We haven’t seen the movie, Noah, yet, but the flack surrounding it has already been the center of several conversations at our house.
The question being: How do we think about culture?
Growing up in a Southern Baptist home, we listened only to hymns and classical music. I once dared to buy a tape of Amy Grant’s My Father’s Eyes and would sneak into my closet when “I Have Decided” came on. My parents had good intentions, but the effect of their strict policies was that their five children learned that culture was inherently evil and we must sneak around in order to engage with it.

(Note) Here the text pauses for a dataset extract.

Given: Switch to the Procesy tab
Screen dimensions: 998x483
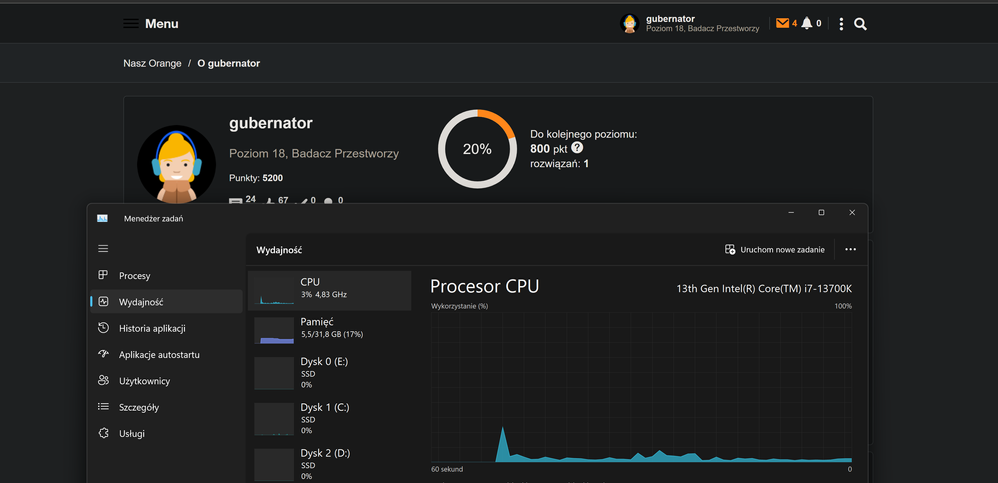Looking at the screenshot, I should (134, 275).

Because I know the bad effect this had on me and my siblings, I don’t want to outright ban my children from the culture. Instead, I want to teach them how to engage with it thoughtfully. Labeling all rock music “bad” did not keep us from listening to it; it just made it forbidden fruit we couldn’t wait to sample. The same went for “non-Christian” movies, concerts, or art. I recall my mother telling us about something in the news she’d heard about a crucifix sitting in a jar of urine someone called “art”—a perfect opportunity for a discussion about the nature of art, truth, beauty, and goodness, but if we had one, I don’t remember it.

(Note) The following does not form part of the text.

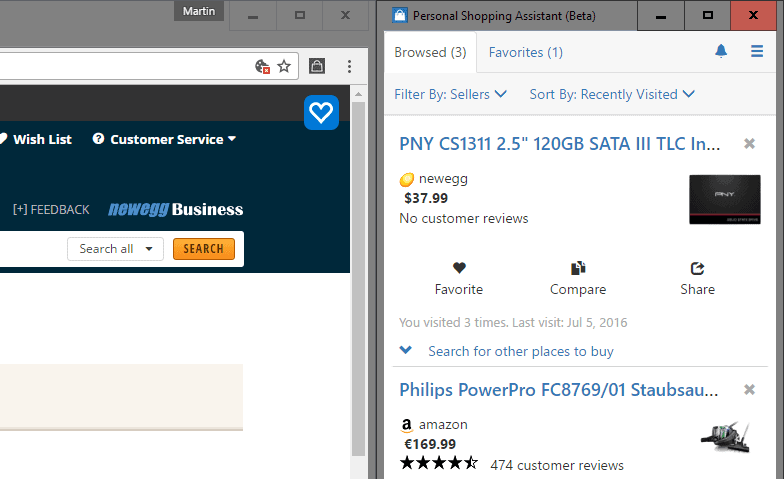
Task: Open the hamburger menu in Shopping Assistant
Action: click(757, 52)
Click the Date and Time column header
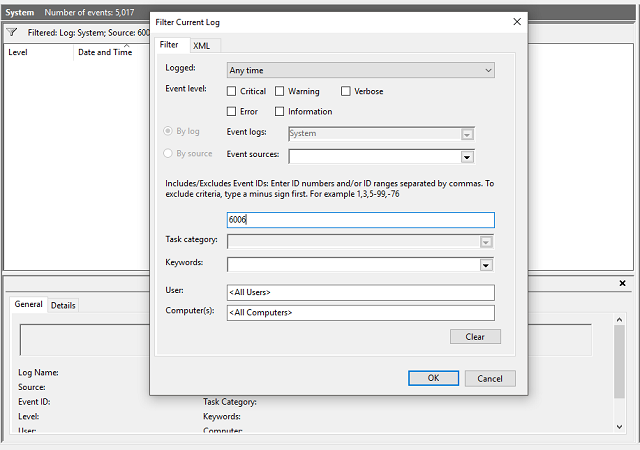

As a parent, I now understand that my folks were simply afraid of outside influences. They took their responsibilities seriously and protected us the way they thought best. But the end result was the incredible guilt we felt (many times unnecessarily) whenever we encountered the “non-Christian” world. We became confused about the difference between God’s laws and man’s.

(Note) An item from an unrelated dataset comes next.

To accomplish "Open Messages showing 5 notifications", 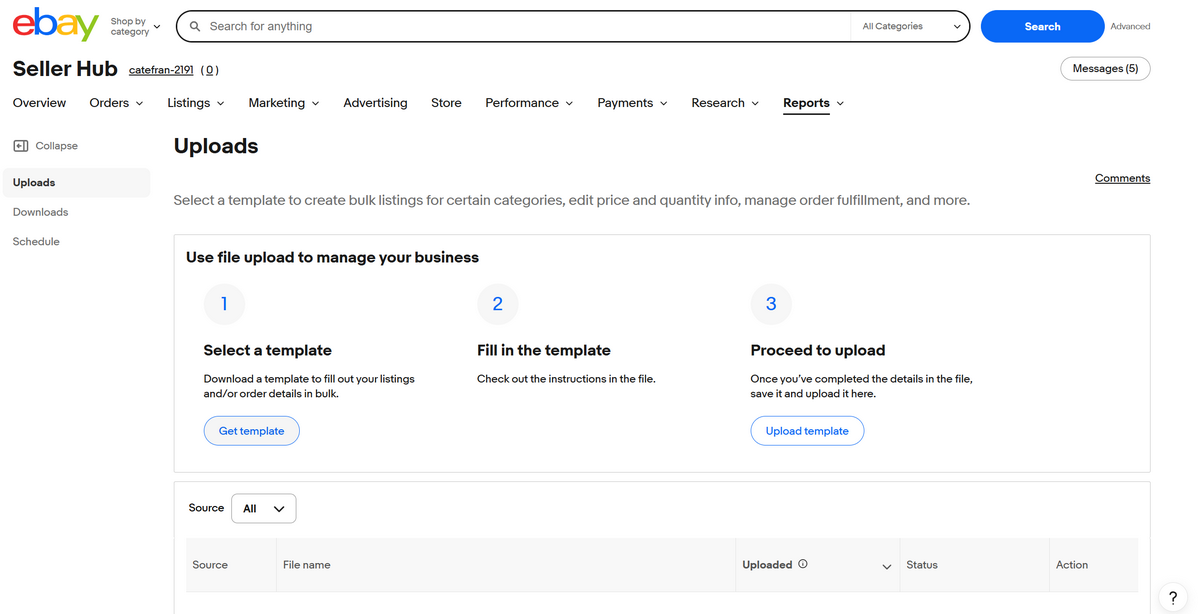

The criticism surrounding Noah is not something we should run and hide from, but an opportunity to teach our children, with discretion, how to think about our culture.
I once loaned a friend a book of theology and she returned it saying that the writer had one point wrong, therefore everything in his book was a lie. Such all-or-nothing thinking keeps our children from thinking critically. Even though Noah might be wildly untrue to the biblical narrative, not everything in it is rotten. Some might argue that the good parts of the movie seduce us into liking something anti-God, which certainly can happen. We can always see a demon where we want to.
But why not, rather, admit that, yes, this part of the movie was thrilling or that part was well-played, instead of pooh-poohing it all as trash? Our children need sifting skills, and a person who has to think in sweeping prejudices usually does not have a loud voice in the Great Conversation. Love it or hate it, movies and rock ’n’ roll are now part of that.
Noah may have major flaws, but it also offers parents a concrete example to teach our kids how to think. So, whether the movie is good or needs a rotten tomato, I plan to watch it for just that reason.